The process proposed below for determinations by the Secretary would permit States to request an exception to the general rule of preemption. The decision to limit, at least as an initial matter, the right to request such determinations to States was made for several reasons. First, States are obviously most directly concerned by preemption, in that it is State legislative, judicial, or executive action that the federal requirements supersede. Principles of comity dictate that States be given the opportunity to make the case that their laws should not be superseded. Second, States are in the best position to address the issue of how their laws operate and what their intent is, both of which are relevant to the determination to be made. Third, we need to control the process as an initial matter, so that the Secretary is not overwhelmed by requests. Fourth, where particular federal requirements will have a major impact on providers, plans, or clearinghouses within a particular State, we assume that they will be able to work with their State governments to raise the issue with the Secretary; the discussion process that such negotiations should entail should help crystallize the legal and other issues for the Secretary and, hence, result in better determinations. We emphasize that HHS may well revisit this issue, once it has gained some experience with the proposed process.

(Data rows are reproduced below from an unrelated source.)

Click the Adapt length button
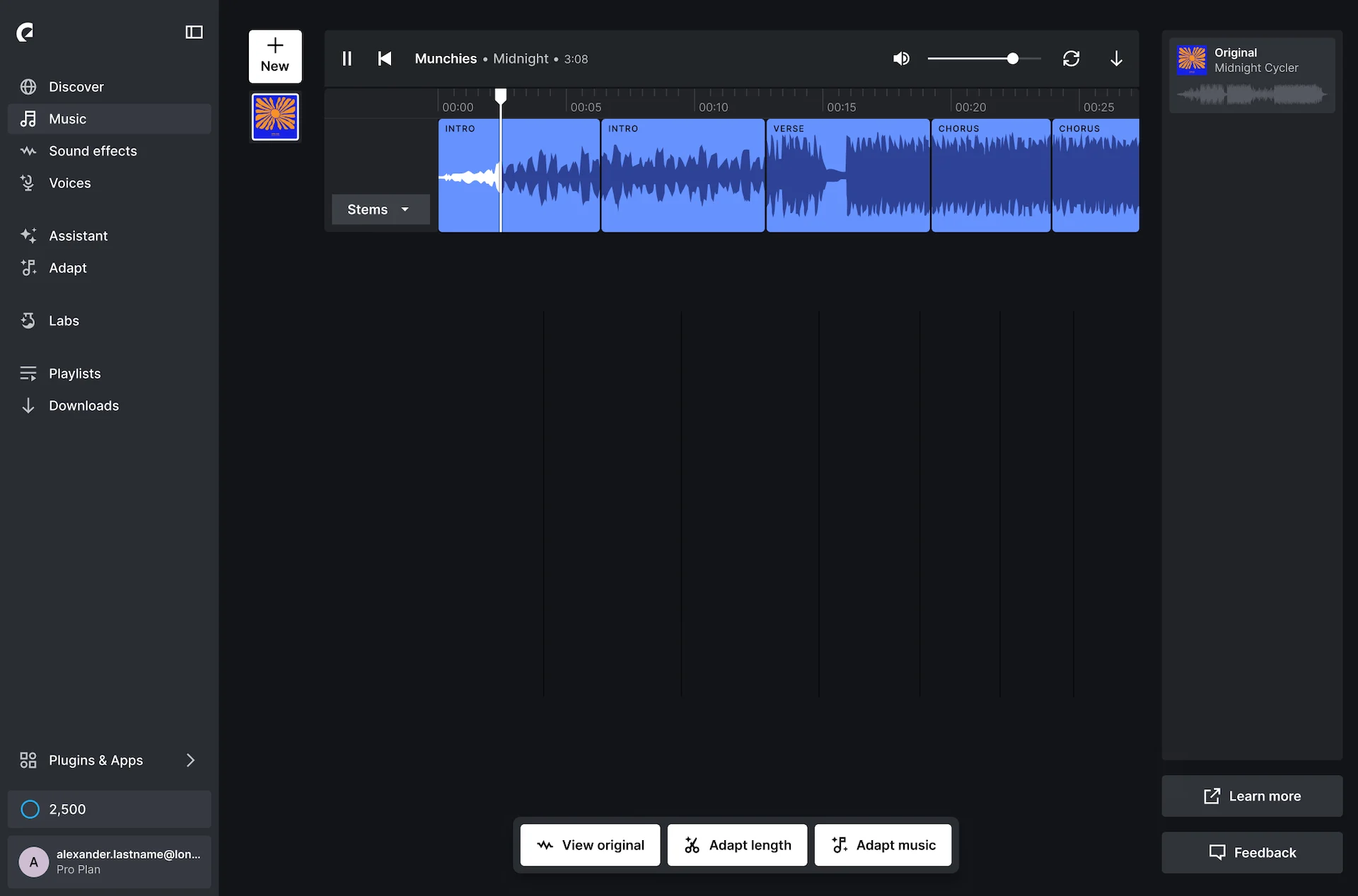(737, 844)
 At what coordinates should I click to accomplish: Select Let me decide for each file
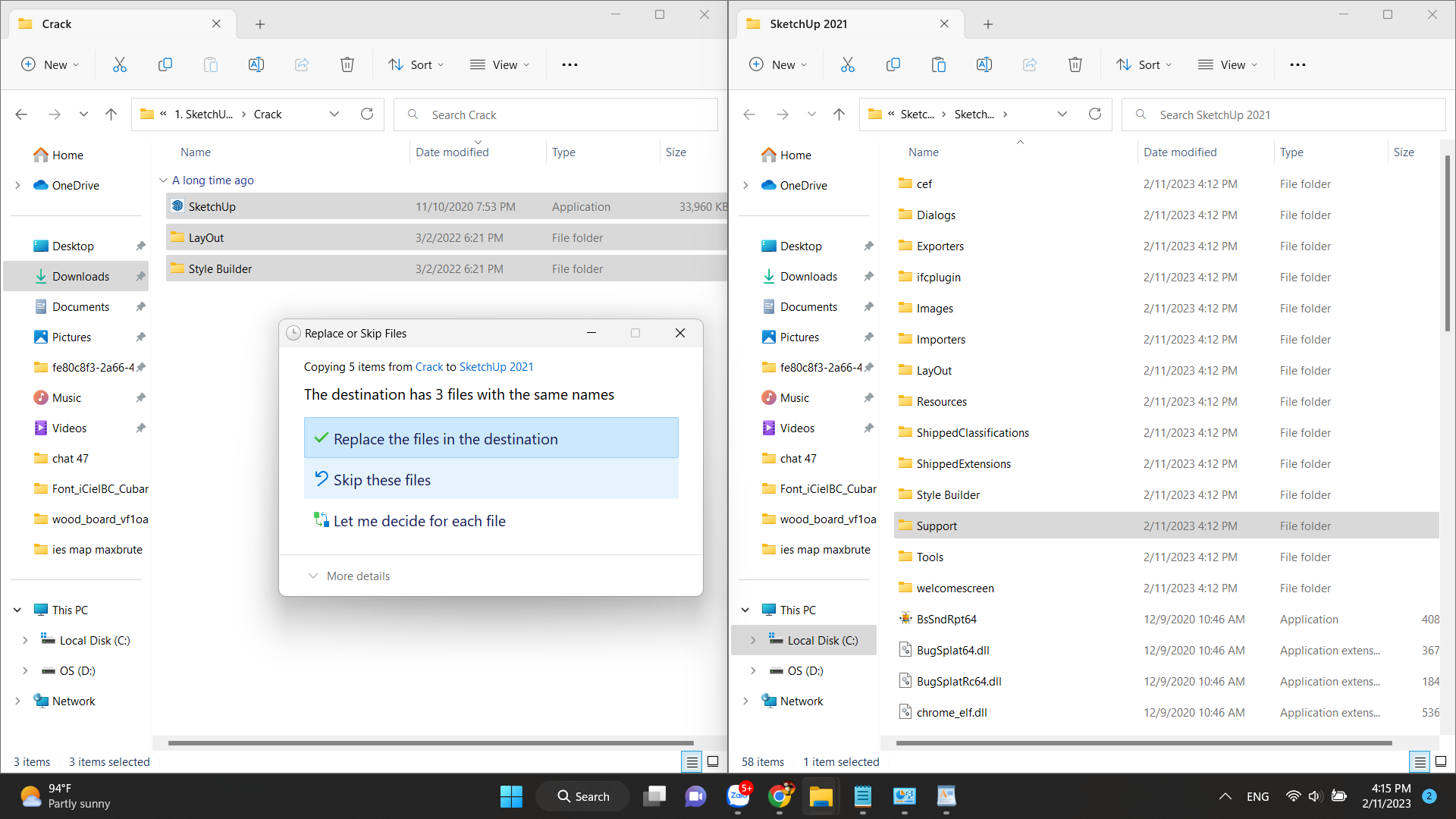pyautogui.click(x=419, y=521)
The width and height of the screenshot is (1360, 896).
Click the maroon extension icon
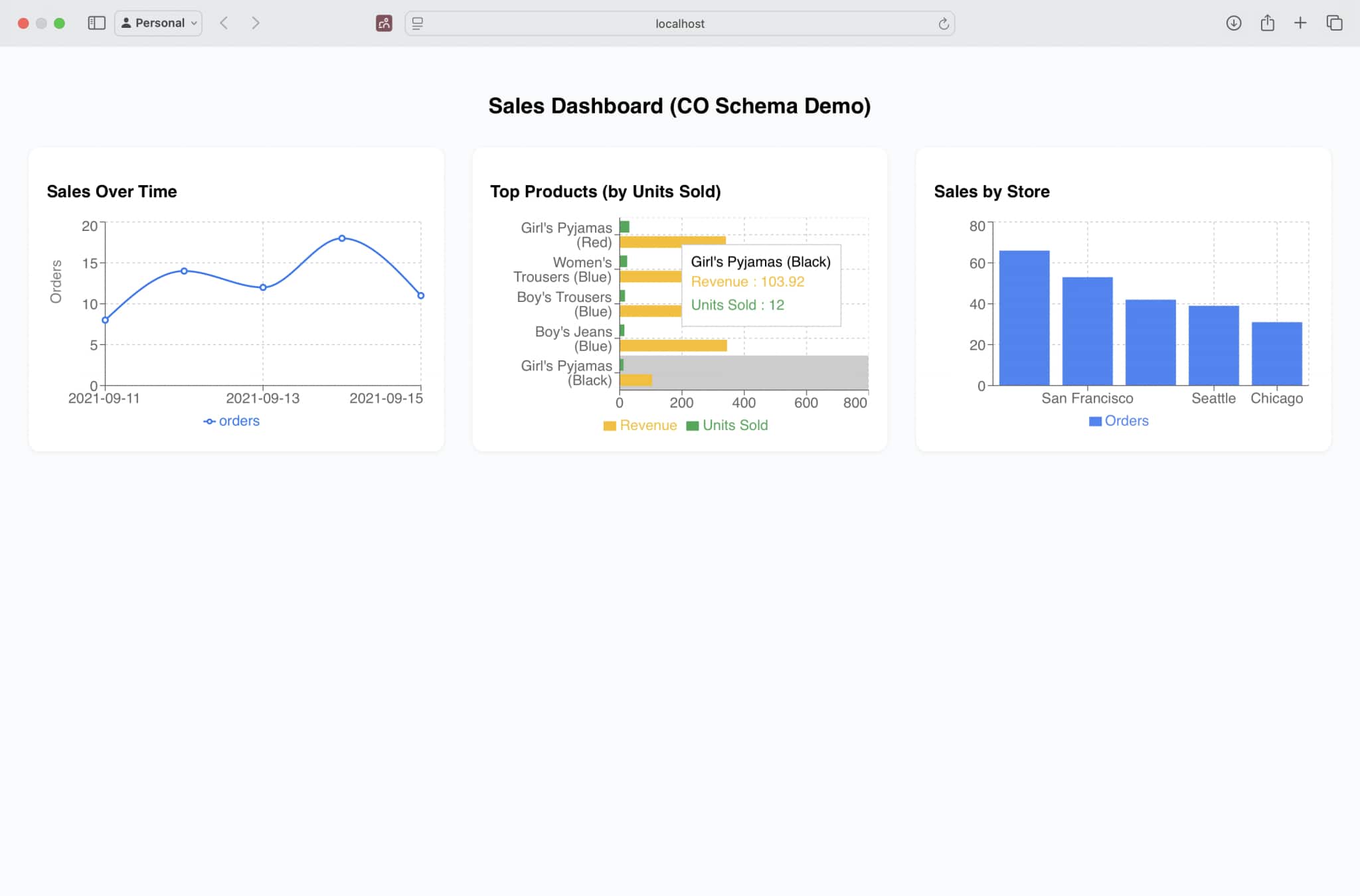384,23
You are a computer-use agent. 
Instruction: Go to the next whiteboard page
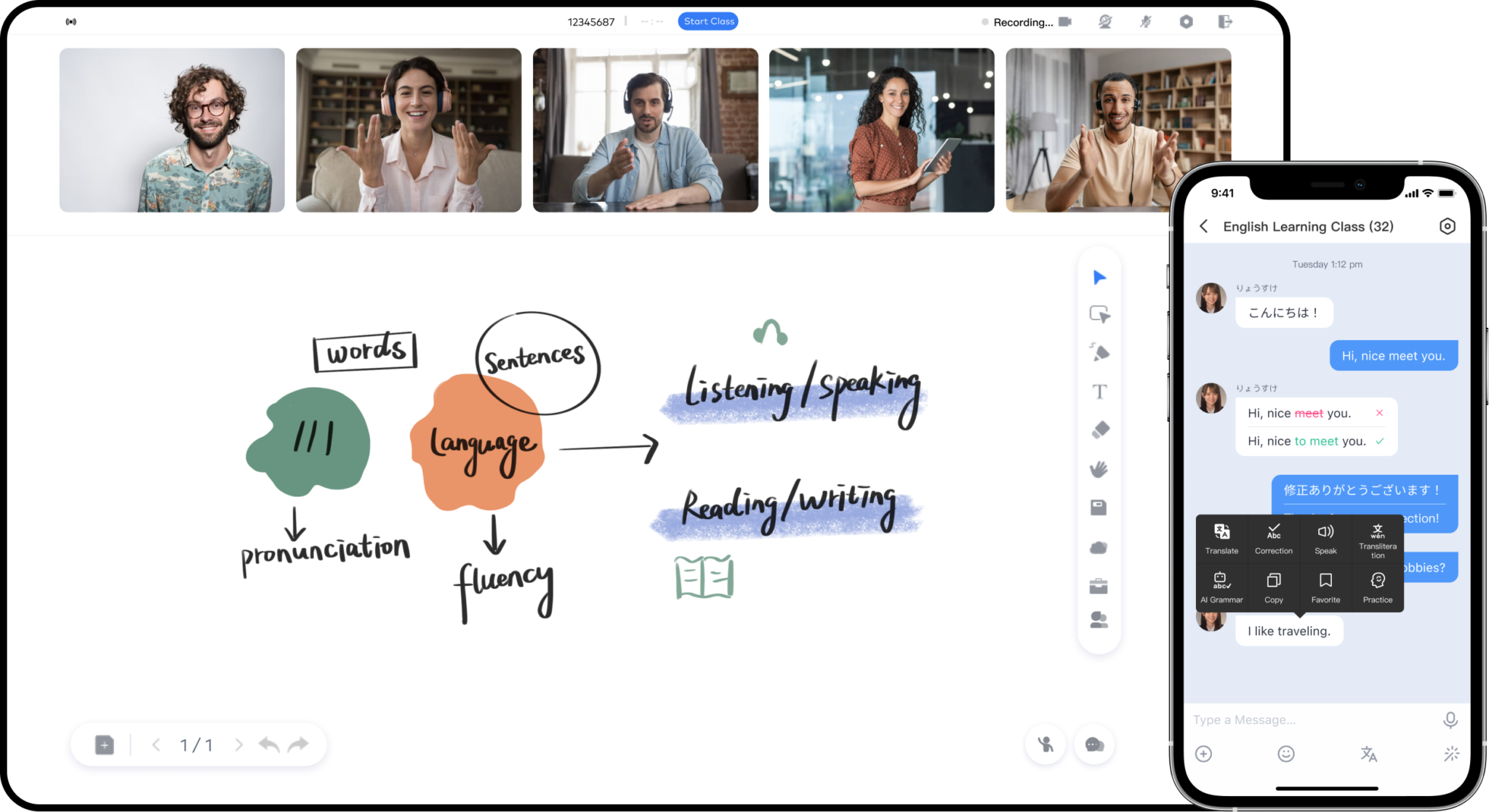point(239,744)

Proposed § 160.204(a)(1) sets out a number of requirements for requests for determinations. In general, the purpose of these requirements is to provide as complete a statement as possible of the relevant information as an initial matter, to minimize the time needed for the Secretarial determination.
The remaining requirements of proposed § 160.204(a) generally are designed to set out an orderly process and effect of the determinations. Of particular note is proposed § 160.204(a)(5), which provides that such determinations apply only to transactions that are wholly intrastate. We recognize that in today’s economy, many, perhaps most, transactions will be interstate, so that the effect of a positive determination could be minimal under this provision. Nonetheless, we think that there is no practical alternative to the proposed policy. We do not see how it would be practical to split up transactions that involved more than one State, when one State’s law was preempted and the other’s was not. We do not see why the non-preempted law should govern the transaction, to the extent it involved an entity in a State whose law was preempted. Quite aside from the sovereignty issues such a result would raise, such a result would be very confusing for the health care industry and others working with it and thus inconsistent with the underlying goal of administrative simplification. Rather, such a situation would seem to be a classic case for application of federal standards, and proposed § 160.204(a)(5) would accordingly provide for this.